Pour nous, qui voulons vite passer en viticulture bio, c'est très important également d'observer si le sol est vivant. Parfois, la répétition des désherbages en plein et des apports d'engrais minéraux peuvent avoir énormément affecté la vie du sol ; dans ces cas là, on essaie de se projeter. De savoir si nous arriverions à effectuer une transition et à travailler les sols, tout en maintenant un certain niveau de production.
Parfois, cela se passe mal. Un de nos copains vignerons nous a raconté avoir récupéré des parcelles "chimiques", et tenté une conversion trop énergique vers la bio. Il ne récolte, depuis des années, que quelques kilos de raisins. La vigne n'a pas supporté ce changement radical dans son enracinement et sa façon de capter eau et minéraux. Après tout ces efforts, il a baissé les bras et se débarrasse des parcelles en questions.
D'autres de nos amis nous disent que cela va plus vite qu'on le croit. Mais récupérer une parcelle, patiemment, en assumant une production dix fois plus faible que ce qu'il faudrait, c'est le genre de tâche plus facile à faire lorsqu'on a au cœur de son exploitation des parcelles productives, fiables, et qui remplissent les cuves. Lorsqu'on exploite uniquement les parcelles "à problème"...
Un autre point qui cristallise les inquiétudes : les maladies du bois. Depuis une quinzaine d'année, les différentes formes de maladies du bois, comme l'ESCA, sont responsables d'une mortalité massive à la vigne, souvent autour de 5 % des pieds d'une parcelle chaque année et parfois beaucoup plus. Certaines parcelles sont tellement sujette à ces dépérissements qu'elles sont bonnes pour l'arrachage.
Maya et moi sommes assez convaincus par l'analyse du SICAVAC, à Sancerre, pour qui l'épidémie actuelle de maladie du bois ne s'explique pas uniquement par les champignons. Le Sicavac, autour de François Dal, estime que les pratiques viticoles, surtout la taille, sont un facteur majeur d'explication. Au cœur du problème : les flux de sèves. Trop de retournements, d'étranglement, de fabrication de bois mort, et le champignon prend le dessus, s'attaquant au bois vivant et coupant l'alimentation en sève. C'est un long débat, on ne sait pas encore tout ; malheureusement on en reparlera sans doute.
Concrètement, dans les rangs, observer la taille et les flux de sève permet d'évaluer l'espérance de vie de la parcelle.
Au delà de ça, on évalue aussi l'état du palissage, la présence ou non de virose, comme le court noué, et bien sûr, le nerf de la guerre : le potentiel de production.
On sort des parcelles avec une impression générale, souvent vraie.

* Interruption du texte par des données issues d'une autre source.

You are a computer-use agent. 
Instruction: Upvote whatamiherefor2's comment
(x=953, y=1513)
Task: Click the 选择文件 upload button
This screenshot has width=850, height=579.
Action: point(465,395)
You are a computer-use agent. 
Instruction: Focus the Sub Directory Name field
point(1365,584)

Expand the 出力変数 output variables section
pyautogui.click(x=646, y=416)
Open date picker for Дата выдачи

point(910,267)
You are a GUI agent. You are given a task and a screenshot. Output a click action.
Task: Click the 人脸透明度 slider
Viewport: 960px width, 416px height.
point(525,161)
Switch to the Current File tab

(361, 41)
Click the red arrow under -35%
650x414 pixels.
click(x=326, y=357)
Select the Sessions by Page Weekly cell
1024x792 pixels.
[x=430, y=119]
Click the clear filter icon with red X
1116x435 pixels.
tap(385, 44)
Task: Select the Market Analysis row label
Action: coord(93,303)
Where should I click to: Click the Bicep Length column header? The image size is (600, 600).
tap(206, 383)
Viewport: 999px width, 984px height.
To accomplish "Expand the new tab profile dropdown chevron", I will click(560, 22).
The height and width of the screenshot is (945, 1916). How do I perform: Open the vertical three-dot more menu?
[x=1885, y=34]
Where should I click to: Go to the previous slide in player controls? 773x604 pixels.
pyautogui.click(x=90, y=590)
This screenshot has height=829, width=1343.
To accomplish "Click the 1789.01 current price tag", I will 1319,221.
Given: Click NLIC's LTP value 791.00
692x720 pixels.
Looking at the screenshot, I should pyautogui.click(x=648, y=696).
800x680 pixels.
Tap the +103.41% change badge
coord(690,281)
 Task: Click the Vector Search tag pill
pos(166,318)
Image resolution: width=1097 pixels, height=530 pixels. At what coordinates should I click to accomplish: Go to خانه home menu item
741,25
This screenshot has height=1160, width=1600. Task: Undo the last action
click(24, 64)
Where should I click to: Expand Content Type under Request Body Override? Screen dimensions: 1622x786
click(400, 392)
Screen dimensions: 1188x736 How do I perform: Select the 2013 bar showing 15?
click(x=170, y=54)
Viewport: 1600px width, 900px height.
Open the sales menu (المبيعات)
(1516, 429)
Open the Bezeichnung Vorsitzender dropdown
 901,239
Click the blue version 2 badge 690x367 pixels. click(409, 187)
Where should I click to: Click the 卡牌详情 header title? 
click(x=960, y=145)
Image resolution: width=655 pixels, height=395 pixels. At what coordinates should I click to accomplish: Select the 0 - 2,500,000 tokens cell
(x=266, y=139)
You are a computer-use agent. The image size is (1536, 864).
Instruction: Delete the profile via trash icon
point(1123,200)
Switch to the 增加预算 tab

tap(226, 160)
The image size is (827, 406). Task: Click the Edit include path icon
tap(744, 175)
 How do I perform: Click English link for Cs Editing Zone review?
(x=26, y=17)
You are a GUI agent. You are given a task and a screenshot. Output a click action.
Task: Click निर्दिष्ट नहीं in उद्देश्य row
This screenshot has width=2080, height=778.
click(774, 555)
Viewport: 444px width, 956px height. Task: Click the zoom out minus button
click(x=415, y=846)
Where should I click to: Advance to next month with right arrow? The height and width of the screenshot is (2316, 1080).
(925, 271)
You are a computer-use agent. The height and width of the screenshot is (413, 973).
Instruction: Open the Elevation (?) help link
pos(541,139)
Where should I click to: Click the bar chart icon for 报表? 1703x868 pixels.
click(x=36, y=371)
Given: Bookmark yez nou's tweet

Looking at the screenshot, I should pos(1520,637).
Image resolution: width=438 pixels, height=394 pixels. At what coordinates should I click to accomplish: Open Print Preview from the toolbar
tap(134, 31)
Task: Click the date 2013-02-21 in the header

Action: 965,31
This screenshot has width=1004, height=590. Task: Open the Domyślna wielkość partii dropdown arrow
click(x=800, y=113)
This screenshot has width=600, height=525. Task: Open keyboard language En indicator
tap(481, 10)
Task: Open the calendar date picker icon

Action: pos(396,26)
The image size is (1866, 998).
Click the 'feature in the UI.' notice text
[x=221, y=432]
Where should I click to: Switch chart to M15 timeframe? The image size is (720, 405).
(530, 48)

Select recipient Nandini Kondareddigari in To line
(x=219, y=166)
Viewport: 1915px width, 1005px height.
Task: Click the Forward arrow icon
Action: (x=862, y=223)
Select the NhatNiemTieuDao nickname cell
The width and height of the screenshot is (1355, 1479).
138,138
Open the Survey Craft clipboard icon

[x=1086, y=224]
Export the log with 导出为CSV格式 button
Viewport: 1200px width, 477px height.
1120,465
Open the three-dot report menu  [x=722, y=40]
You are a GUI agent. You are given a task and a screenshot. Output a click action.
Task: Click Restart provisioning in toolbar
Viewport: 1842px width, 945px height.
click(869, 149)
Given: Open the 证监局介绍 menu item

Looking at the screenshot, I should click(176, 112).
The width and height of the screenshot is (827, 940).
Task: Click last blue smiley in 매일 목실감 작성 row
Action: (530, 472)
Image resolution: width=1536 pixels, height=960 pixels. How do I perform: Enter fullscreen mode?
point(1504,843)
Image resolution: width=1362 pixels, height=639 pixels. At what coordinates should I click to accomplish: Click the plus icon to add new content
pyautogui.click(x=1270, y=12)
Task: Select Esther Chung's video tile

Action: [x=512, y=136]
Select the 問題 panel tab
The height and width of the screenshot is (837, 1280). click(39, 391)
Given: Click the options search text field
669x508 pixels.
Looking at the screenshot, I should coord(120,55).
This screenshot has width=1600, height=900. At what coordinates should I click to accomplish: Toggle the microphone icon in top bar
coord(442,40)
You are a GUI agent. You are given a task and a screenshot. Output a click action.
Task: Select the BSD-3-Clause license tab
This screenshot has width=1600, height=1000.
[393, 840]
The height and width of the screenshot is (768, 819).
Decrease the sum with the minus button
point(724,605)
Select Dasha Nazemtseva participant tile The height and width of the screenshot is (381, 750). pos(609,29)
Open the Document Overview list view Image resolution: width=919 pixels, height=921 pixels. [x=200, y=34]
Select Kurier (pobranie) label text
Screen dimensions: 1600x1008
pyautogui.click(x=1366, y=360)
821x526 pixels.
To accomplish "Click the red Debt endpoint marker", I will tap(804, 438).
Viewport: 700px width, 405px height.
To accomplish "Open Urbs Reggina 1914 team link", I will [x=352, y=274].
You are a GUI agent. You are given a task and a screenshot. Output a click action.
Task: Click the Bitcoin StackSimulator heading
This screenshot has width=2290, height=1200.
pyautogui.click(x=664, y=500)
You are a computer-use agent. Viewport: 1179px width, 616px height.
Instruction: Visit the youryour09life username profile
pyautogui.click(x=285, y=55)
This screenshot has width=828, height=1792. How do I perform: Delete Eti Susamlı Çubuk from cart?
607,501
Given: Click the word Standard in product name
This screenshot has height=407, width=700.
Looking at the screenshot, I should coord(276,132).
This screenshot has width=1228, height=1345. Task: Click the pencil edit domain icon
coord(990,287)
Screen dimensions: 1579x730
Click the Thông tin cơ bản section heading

Heureusement que nous n'en sommes pas à nos premières visites de parcelles, que ce soit pour établir des travaux viticoles, ou bien sélectionner les meilleures avant la récolte. Sans être des experts, nous voyons rapidement les forces et les faiblesses des parcelles.
Par exemple, celles-ci nous ont assez plu... Le sol est travaillé, la vigne sans carence. La taille est bien pensée. Il y a de l'herbe sous le rang (le vigneron est débordé?) mais ça n'a pas eu de conséquence sur une floraison plutôt généreuse. Une jolie vigne ! | ... celles-là, beaucoup moins Visitée au début du printemps, sans végétation, on voit tout de même une taille en "tête de saule", pas très amicale pour les flux de sève. Le sol est maigre, érodé et recouvert de mousses (désherbants). La vigne a les pieds dans le calcaire. La transition en bio est plus risquée. |
Enfin, on regarde l'endroit. On dit parfois que c'est dans les beaux paysages qu'on fait les meilleurs vins. Quand on pense aux collines de Château-Chalon ou de l'Hermitage, au Mambourg ou au Bollenberg, aux hauts terroirs de Faugères ou du Roussillon, on se dit que ça doit être vrai. En bordure de Causse, à Cahors, on se prend souvent à rêver, à se dire qu'à chaque fois qu'on viendra travailler, tailler, tirer les bois, relever, le paysage s'offrira, toujours différent. Parfois, on s'y voit.